DIRECTIONS
Can you recast the data below as a Markdown table with two columns, "No." for the row number and "Entry" for the line, and leave out any blank lines?

— BEGIN AVAILABLE RECORDS —

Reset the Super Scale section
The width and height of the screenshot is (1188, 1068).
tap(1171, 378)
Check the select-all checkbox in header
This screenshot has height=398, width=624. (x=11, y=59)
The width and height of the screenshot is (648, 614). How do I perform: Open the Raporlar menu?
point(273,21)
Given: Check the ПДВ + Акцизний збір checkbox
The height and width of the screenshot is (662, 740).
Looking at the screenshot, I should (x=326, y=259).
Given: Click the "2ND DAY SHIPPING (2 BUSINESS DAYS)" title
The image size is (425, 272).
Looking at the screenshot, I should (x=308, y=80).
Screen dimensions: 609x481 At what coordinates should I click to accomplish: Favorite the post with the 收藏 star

— END AVAILABLE RECORDS —

OUTPUT OF THE TASK
| No. | Entry |
|---|---|
| 1 | Reset the Super Scale section |
| 2 | The width and height of the screenshot is (1188, 1068). |
| 3 | tap(1171, 378) |
| 4 | Check the select-all checkbox in header |
| 5 | This screenshot has height=398, width=624. (x=11, y=59) |
| 6 | The width and height of the screenshot is (648, 614). How do I perform: Open the Raporlar menu? |
| 7 | point(273,21) |
| 8 | Given: Check the ПДВ + Акцизний збір checkbox |
| 9 | The height and width of the screenshot is (662, 740). |
| 10 | Looking at the screenshot, I should (x=326, y=259). |
| 11 | Given: Click the "2ND DAY SHIPPING (2 BUSINESS DAYS)" title |
| 12 | The image size is (425, 272). |
| 13 | Looking at the screenshot, I should (x=308, y=80). |
| 14 | Screen dimensions: 609x481 At what coordinates should I click to accomplish: Favorite the post with the 收藏 star |